Walking Papers? No, Walking Shoes. (Part One)

I'm not as good as I once was, but I'm as good once as I ever was.  
 
My Dad walks every day--EVERY day--rain or shine.  Maybe it's a habit he picked up when he was in the military.  Maybe it's a habit he picked up as his body started showing the wear and tear of aging.  Maybe he just wanted to be ready whenever the opportunity to be romantic with my mom presented itself.
     Myself, I think my Dad walks, because he believes that as long as he's walking he'll never die.  The only problem is that his mind is willing, but it's his body that's letting him down.  Starting with his feet.
     "I need a new pair of walking shoes," he tells me, as he walks into the kitchen where I'm at.  I'm reading the newspaper over one of the counters, and he's carrying with him a well-worn pair of walking shoes that he has never complained about before.  "These hurt my feet."
     "What's wrong with them, Dad?"  I ask.  He looks at me as if I'm stupid.
     "I told you, they hurt my feet."
     "Yeah, but how do they hurt your feet?  Are they too tight?  Are they rubbing against your heel?  Are they giving you blisters?"
     "They just hurt."
     Having made his complaint known, he then puts them on, and goes on his walk.  My wife walks into the kitchen about then.

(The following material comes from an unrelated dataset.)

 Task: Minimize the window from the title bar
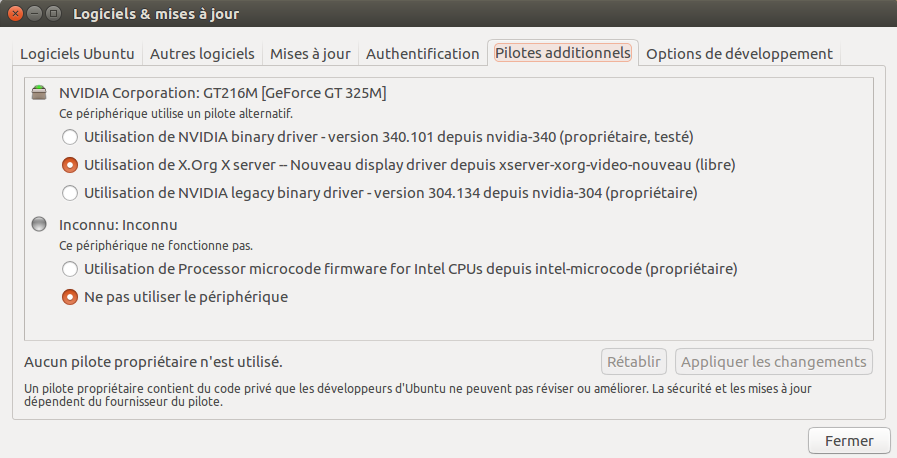(35, 14)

     "Want some coffee?"  she asks me.
     "Of course, sweetie," I tell her.  "I would have made some myself, but nobody makes coffee like you."

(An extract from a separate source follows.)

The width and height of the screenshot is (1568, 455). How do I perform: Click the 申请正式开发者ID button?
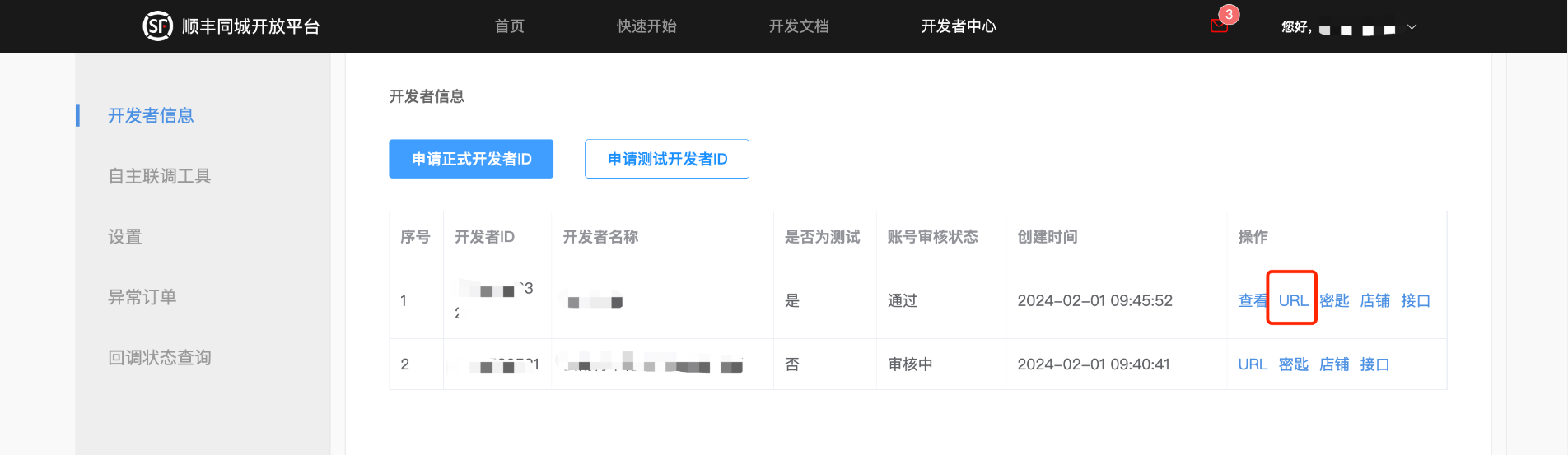(471, 159)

      "You just say that, because you're too lazy to make your own," she says, with one eyebrow raised, John Belushi-style.
     She thinks I'm kidding when I compliment her, but it's true.  She does make good coffee.  I don't know how she does it, but I can used the exact same ingredients and the exact same equipment and make it the exact same way, but her coffee will always turn out better than mine.  So, even though the first thing I want when I wake up (well, make that the second thing) is a cup of coffee, I'll wait for my wife to make it for me.
     Armed with a freshly brewed cup of coffee, I go out to the front patio to finish reading my newspaper. 
     After awhile, my Dad returns.  He looks tired.  He was gone less than half and hour, but he still looks pretty beat.  I look at him walking toward me.  There was a time when he could walk all day long, and be ready to go out dancing with my Mom when he got back, but that time has come and gone. 
     I like to hike, myself.  I'll go off into the mountains, and hike for hours.  Sometimes I'll take my dog, but most times I'll just hike by myself.  The time will come for me, too, I suppose, when a walk up and down the street will be more effort than it's worth.
     My Dad sits down beside me.
     "I need a new pair of walking shoes," he tells me again.  I'm sure he's been thinking about this his whole walk.  "These hurt my feet."
     I don't say anything.  I don't want to go down the same trail I went down earlier.
     "After I walk three miles, my feet hurt," he explains.  "They never hurt before."
     I try to stay out of it, but I can't think of anything else to say.
     "Are you sure it's the shoes that make your feet hurt?" I ask him.
     "What?"
     "Are you sure it's your shoes?"
     "Am I sure it's my shoes?"
     "Yes, are you sure it's your shoes that make your feet hurt?"
     My Dad makes a kind of disgusted, snorting sound.
     "Of course it's the shoes," he says, and snorts again.  "My feet have never hurt before."
     I must admit, he has a point.  But then again, he's not the young pup he used to be, either.  Even at my age, after a good night's sleep, the first thing I want to do (well, make that the second thing) is take a nap.
     "If you want, Dad, I'll take you to the store to buy a new pair of shoes."
     "What?"
     "I'll take you to the store to buy a new pair of shoes."
     "No, don't worry about it, son.  I'll go with your wife, the next time she goes to Sam's."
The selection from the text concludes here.